■ Selected excerpt
“Gentleman farmer” shows off his East Bethel menagerie
Scott Hynek, a retired mechanical engineer who is now a gentleman farmer, can be found in his barnyard most any time of the day tending to his animals.
Some are strictly pets, but most are fated to end up on the dining room table.
“I have conversations with most of the animals,” said Hynek. “I tell them they can have a very long career as mothers or they can have a very short career and end up on my plate for dinner.”
Six years ago most of the area Hynek uses as his farm and garden area was nothing but a gravel pit. But now you would never know it, as trees have grown up and lots of work has been done to create a base soil for the gardens with mulch hay.
“We use whatever we can get our hands on to create a better growing area, more space for the animals or to come up with a better idea than what we already have,” said Hynek.
There are not many materials Hynek will refuse or not find a use for: the old snack shack roof at Telstar is the roof to his outdoor processing center; old road signs lead a new life as doors for turkey pens; old street sweeps stood on end provide a good scratch for the goats; and shredded documents from local offices are spread out as bedding for the sheep and goats.
The pig made a new home for herself in the woods with her very own truck-cap cave in the side of a hill.
She thought I might be her new playmate, as she sniffed my ankles and scratched her side on my legs. An electric fence keeps her from getting out and anything else from getting in.
“I just moved her over there,” said Hynek. “Pigs are great excavators. When we were trying to clear the area for the pasture, we put the pig out here and just kept pulling out the trash that was dug up. It worked well.”

■ Provided data
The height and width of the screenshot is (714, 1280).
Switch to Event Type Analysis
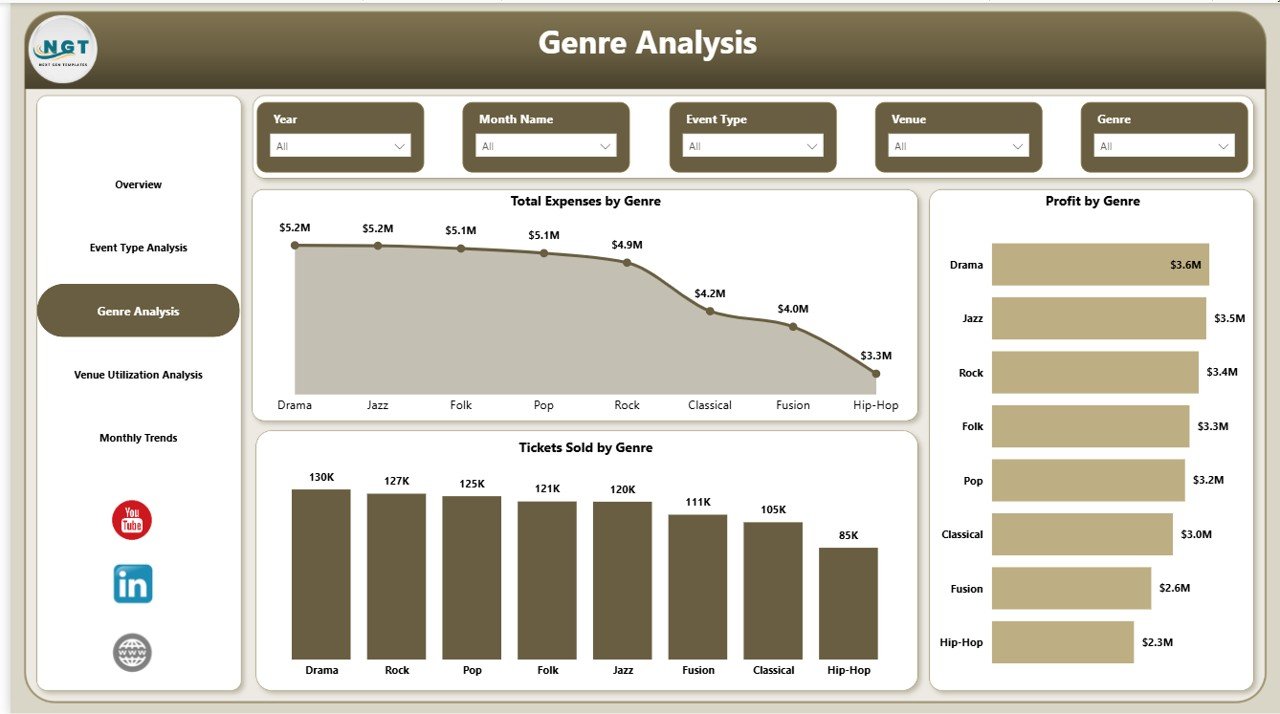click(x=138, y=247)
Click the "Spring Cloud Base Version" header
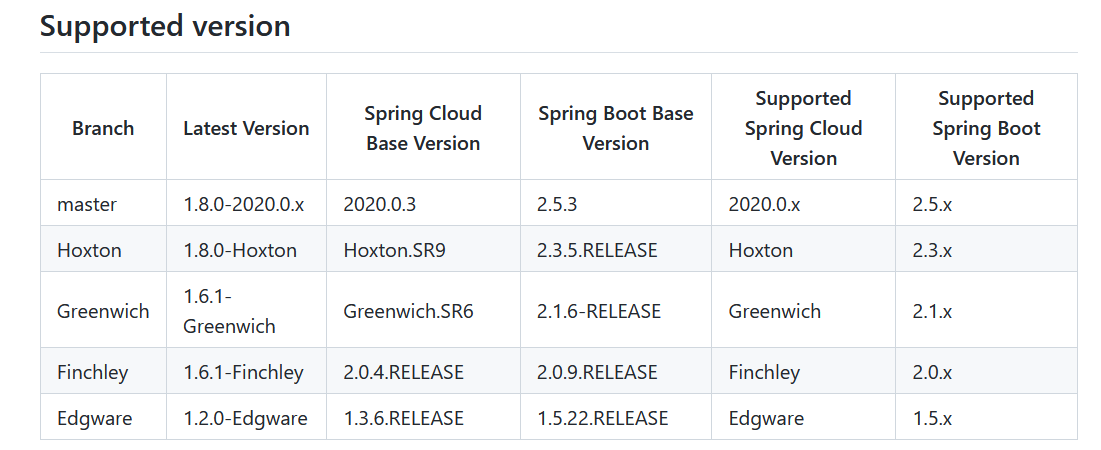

■ Aim 1
In the East Bethel farm article, what does Hynek spread out as bedding for the sheep and goats?
■ Aim 2
Reproduce the East Bethel farm article starting with "There are not" and going on through "side of a hill.", swapping "turkey pens" for "chicken coops".
■ Aim 3
Write the next part of the East Bethel farm article, picking up after its final sentence.

■ Final result 1
Shredded documents from local offices.

■ Final result 2
There are not many materials Hynek will refuse or not find a use for: the old snack shack roof at Telstar is the roof to his outdoor processing center; old road signs lead a new life as doors for chicken coops; old street sweeps stood on end provide a good scratch for the goats; and shredded documents from local offices are spread out as bedding for the sheep and goats.
The pig made a new home for herself in the woods with her very own truck-cap cave in the side of a hill.

■ Final result 3
An introduction to Daisy the sheep and Maggie and Paulette, the goats, was a special treat because they want to be petted and are genuinely interested in people.
Hynek explained that Daisy was given to him by an elderly lady who “homeschooled” her. She was walked during the day on a leash. She was even read to by the lady and was treated as a pet.
“When I was asked to take Daisy, I had to promise not to eat her for a year. Well, it’s been longer than that and I just can’t bring myself to kill her,” said Hynek.
He said he has been trying to convince his neighbors that she would make a good pasture mate for their cows, “but they’re not having anything to do with it.”
Hynek remembered the first days Daisy came to the pasture. “The goats wanted nothing to do with her. They were mean and kept butting her. I felt bad. Not only was she just shaved, but then she moves in here. Can you imagine if your parents did that to you? It was a regular schoolyard bully session.”
Gabby, the barking next door neighbor, enjoys coming over and “playing” with the turkeys.
“She’s only ever gotten one,” said Hynek. “Otherwise, she’s pretty good.”
With multiple breeds of chickens running around, ducks lounging in the kiddie pool, turkeys in their pen, and rabbits in a mating pen, there are plenty of farm smells.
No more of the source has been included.